O argumento central é que o melhor motivo para continuar treinando modelos cada vez mais inteligentes, e rápido, é a necessidade de construir sistemas defensivos contra os perigos representados por outras IAs.
“Precisaremos de IA poderosa e alinhada para a defesa: para proteger infraestrutura, proteger contra agentes desonestos em tempo real e inventar medidas protetivas inteiramente novas”, escreveu Pachocki, em um ensaio publicado pela OpenAI sob o título “An Alien Mind”.
Equilíbrio entre velocidade e prudência
Pachocki faz uma ressalva importante. Mesmo diante da incerteza do avanço amplo da IA e da necessidade de construir defesas, isso não pode virar desculpa para imprudência.
“A ideia de correr a toda velocidade a qualquer custo parece absurda uma vez que se internaliza a seriedade dos riscos.”
O contexto
A declaração surge em um momento em que a discussão sobre agentes de IA autônomos e agentes desonestos (rogue agents) ganhou tração pública.
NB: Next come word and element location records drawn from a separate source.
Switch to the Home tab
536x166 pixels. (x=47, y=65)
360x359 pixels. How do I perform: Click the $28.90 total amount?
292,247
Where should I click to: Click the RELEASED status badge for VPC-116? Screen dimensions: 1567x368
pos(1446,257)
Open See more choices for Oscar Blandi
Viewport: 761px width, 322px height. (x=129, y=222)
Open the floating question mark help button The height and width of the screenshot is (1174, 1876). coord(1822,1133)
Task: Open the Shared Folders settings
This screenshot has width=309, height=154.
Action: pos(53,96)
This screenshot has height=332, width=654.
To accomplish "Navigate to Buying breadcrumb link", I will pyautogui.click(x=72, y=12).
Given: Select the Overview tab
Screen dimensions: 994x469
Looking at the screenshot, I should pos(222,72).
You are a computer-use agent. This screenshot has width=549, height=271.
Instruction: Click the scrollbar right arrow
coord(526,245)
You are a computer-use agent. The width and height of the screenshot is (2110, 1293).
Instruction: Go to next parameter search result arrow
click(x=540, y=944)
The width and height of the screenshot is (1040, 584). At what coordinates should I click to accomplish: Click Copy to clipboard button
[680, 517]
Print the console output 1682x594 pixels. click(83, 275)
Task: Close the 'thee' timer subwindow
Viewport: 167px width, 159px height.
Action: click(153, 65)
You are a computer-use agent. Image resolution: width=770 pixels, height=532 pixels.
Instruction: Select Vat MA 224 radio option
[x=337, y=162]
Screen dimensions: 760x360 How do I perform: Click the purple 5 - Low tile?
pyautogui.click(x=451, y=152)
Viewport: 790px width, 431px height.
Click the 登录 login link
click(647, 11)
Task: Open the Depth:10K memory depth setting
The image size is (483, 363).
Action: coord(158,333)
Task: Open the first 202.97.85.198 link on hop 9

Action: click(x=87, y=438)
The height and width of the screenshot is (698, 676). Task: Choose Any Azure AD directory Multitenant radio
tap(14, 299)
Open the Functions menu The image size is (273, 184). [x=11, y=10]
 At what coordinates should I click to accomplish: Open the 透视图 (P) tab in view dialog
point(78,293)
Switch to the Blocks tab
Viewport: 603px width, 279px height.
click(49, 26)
Em setembro de 2026, relatos de agentes se comunicando por canais não previstos — como wikis públicas — reforçaram o debate sobre a necessidade de mecanismos de defesa em tempo real.
A fala do Chief Scientist sinaliza uma mudança de enquadramento: a segurança deixa de ser apenas um custo ou uma restrição e passa a ser apresentada como a própria justificativa para acelerar o desenvolvimento de modelos mais capazes.